We are invited to dance across the river that would sweep us away when we are rejected, disrespected or hurt.  We are invited to forgive and find stones on which to stand as we traverse the fault.

They say, Come and See

What are you looking for?
A place
A space
A Life with
seeing  and
hearing,
feeling.
A place that is
not forever far away,
Not distant or gone,
Not just beyond
but here and near.

A Way
to notice and listen
to be aware,
With something to share
with something to give.

Have you ever felt as though you’ve spent a major portion of your life looking for something in the wrong corner? Listening to the wrong whisper, or asking the wrong questions?  Then suddenly someone asks you a really good question! “What are you looking for?”

So, what are you looking for?

What Does That Even Mean?

I have a quote that whispers in my ear every couple of months and has done so for the past 5 years. It isn’t that it inspires me or reassures me, but that it always ALWAYS challenges me to scrutinize my core beliefs. Do you know how irritating that is? I want to know what I believe, I want to be firm in my beliefs, I want to understand. But, the more I think about these words descriptions of what I want, the less I think they apply to my faith.

I think there are very few things that are extremely rock solid when it comes to the Christian faith. 1: God is love. 2: God is extremely complicated. 3: God is unlike anything that I can describe. And if you look at a majority of the denominations within this belief system, I think those are pretty common themes that aren’t spoken of very often. Why? Part of me thinks it reminds us of just how little control we actually have, but another part says it is because we have hard time accepting that which we cannot define. Both are probably applicable.

So when it comes to my faith, I want to be like a tree, planted by the stream, a reference to Psalms 1:3 that has always provided a beautiful picture of  what I thought I was called to be. A tree. Firm. Solid. Strong. But the more I gaze at this portrait, the less I look at the tree and the more my eyes turn to the moving water. Each time I step into the Mississippi, it is always the same river… but the water is new each time.

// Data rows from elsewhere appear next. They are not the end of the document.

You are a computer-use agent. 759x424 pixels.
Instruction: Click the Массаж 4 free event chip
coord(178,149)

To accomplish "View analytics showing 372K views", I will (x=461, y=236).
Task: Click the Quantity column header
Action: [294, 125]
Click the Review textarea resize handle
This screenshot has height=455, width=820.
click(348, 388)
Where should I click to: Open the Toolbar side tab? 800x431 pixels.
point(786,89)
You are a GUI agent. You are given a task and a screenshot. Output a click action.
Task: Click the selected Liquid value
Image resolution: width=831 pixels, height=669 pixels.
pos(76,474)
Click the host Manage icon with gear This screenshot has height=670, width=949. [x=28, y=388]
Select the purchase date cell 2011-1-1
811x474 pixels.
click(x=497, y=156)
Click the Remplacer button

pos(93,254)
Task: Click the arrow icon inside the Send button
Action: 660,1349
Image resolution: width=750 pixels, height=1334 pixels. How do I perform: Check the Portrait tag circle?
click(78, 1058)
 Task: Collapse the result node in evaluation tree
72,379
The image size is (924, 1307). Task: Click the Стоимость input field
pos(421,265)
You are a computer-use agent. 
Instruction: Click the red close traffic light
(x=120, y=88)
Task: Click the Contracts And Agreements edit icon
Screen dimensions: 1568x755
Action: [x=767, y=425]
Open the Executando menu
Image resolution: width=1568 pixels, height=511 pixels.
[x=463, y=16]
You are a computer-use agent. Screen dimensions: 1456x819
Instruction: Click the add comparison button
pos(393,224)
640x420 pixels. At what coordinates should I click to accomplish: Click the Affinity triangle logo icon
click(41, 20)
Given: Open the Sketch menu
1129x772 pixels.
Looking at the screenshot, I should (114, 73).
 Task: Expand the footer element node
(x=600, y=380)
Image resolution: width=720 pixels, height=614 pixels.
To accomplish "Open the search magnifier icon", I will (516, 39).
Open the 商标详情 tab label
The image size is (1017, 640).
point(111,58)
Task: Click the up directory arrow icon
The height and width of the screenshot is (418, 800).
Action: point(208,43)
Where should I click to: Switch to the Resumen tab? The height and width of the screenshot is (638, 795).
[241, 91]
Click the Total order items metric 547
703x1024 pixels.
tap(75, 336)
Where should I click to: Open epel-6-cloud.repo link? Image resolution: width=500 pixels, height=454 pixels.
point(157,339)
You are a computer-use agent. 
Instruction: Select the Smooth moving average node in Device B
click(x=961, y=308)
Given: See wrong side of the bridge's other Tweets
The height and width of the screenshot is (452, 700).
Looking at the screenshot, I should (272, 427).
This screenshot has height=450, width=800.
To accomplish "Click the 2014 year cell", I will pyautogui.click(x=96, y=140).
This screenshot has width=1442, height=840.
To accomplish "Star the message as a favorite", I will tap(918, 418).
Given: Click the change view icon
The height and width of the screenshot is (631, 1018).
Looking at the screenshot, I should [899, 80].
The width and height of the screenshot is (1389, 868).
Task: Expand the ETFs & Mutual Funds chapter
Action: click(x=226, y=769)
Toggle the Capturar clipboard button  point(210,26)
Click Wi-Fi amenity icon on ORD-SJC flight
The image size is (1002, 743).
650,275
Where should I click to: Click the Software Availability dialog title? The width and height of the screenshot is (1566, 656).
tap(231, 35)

And this, this is where listening is so vital to faith. God is never changing, but never ending. We assume that he reveals himself the same way to the same person without changing, but would it really be changing if he simply showed another facet of his divine nature? Have we figured it out? Have we limited God? Or are we willing to sit and listen. If I plant myself by that moving stream, will I learn more about myself or about the water that tickles my toes? The answer? I think probably both.

Oh! What was the quote?

“The glory of God is man fully alive.” ~St. Irenaeus

Honestly, what does that even mean?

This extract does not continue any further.